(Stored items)
○ ○ ○

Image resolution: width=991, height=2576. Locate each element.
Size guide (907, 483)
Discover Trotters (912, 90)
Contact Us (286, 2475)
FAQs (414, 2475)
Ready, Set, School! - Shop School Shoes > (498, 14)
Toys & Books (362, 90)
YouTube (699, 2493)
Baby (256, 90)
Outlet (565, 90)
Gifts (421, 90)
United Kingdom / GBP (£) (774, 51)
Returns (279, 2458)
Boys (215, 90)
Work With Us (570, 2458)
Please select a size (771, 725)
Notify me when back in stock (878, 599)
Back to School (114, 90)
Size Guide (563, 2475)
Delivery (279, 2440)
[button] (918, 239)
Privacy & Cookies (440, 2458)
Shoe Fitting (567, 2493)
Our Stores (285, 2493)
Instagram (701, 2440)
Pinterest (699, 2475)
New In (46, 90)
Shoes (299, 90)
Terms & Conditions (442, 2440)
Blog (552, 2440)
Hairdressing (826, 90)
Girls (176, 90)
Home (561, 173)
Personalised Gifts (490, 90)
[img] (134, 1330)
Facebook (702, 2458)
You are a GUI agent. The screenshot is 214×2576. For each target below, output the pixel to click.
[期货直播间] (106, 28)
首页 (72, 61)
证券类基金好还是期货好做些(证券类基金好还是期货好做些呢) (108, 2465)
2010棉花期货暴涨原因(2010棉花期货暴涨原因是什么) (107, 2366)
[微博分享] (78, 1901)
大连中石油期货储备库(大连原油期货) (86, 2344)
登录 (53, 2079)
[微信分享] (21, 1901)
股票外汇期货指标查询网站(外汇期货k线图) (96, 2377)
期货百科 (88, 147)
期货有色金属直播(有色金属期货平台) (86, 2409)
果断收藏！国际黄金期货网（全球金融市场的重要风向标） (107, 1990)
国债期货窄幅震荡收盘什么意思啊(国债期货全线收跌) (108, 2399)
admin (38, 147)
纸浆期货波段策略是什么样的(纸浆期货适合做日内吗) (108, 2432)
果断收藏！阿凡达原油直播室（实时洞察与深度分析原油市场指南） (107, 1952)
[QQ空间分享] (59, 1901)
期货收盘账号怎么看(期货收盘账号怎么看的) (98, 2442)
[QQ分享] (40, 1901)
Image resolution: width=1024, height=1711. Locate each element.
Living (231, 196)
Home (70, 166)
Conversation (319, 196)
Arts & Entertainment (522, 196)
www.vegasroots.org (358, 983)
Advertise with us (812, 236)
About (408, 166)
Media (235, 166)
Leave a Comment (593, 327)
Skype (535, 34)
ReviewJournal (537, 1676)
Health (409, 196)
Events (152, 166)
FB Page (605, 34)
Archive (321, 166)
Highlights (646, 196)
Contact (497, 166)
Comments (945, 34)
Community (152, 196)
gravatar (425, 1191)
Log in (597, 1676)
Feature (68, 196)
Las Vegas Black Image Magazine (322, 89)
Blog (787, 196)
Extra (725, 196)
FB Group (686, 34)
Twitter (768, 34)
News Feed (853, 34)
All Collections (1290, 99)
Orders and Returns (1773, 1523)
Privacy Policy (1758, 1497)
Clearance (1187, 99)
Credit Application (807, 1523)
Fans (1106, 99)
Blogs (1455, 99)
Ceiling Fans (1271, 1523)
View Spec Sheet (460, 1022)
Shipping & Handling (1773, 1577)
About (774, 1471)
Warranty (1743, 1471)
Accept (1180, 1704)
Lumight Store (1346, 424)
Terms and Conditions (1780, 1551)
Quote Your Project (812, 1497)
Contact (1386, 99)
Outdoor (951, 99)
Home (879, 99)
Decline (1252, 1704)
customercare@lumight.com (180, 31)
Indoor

○ ○ ○

* [Instructions to follow]: From the entries above, give again exactly the lines running from the line with "Delivery (279, 2440)" to the line with "www.vegasroots.org (358, 983)"; include both of those lines.

* [Answer to this problem]:
Delivery (279, 2440)
[button] (918, 239)
Privacy & Cookies (440, 2458)
Shoe Fitting (567, 2493)
Our Stores (285, 2493)
Instagram (701, 2440)
Pinterest (699, 2475)
New In (46, 90)
Shoes (299, 90)
Terms & Conditions (442, 2440)
Blog (552, 2440)
Hairdressing (826, 90)
Girls (176, 90)
Home (561, 173)
Personalised Gifts (490, 90)
[img] (134, 1330)
Facebook (702, 2458)
You are a GUI agent. The screenshot is 214×2576. For each target below, output the pixel to click.
[期货直播间] (106, 28)
首页 (72, 61)
证券类基金好还是期货好做些(证券类基金好还是期货好做些呢) (108, 2465)
2010棉花期货暴涨原因(2010棉花期货暴涨原因是什么) (107, 2366)
[微博分享] (78, 1901)
大连中石油期货储备库(大连原油期货) (86, 2344)
登录 (53, 2079)
[微信分享] (21, 1901)
股票外汇期货指标查询网站(外汇期货k线图) (96, 2377)
期货百科 (88, 147)
期货有色金属直播(有色金属期货平台) (86, 2409)
果断收藏！国际黄金期货网（全球金融市场的重要风向标） (107, 1990)
国债期货窄幅震荡收盘什么意思啊(国债期货全线收跌) (108, 2399)
admin (38, 147)
纸浆期货波段策略是什么样的(纸浆期货适合做日内吗) (108, 2432)
果断收藏！阿凡达原油直播室（实时洞察与深度分析原油市场指南） (107, 1952)
[QQ空间分享] (59, 1901)
期货收盘账号怎么看(期货收盘账号怎么看的) (98, 2442)
[QQ分享] (40, 1901)
Image resolution: width=1024, height=1711. Locate each element.
Living (231, 196)
Home (70, 166)
Conversation (319, 196)
Arts & Entertainment (522, 196)
www.vegasroots.org (358, 983)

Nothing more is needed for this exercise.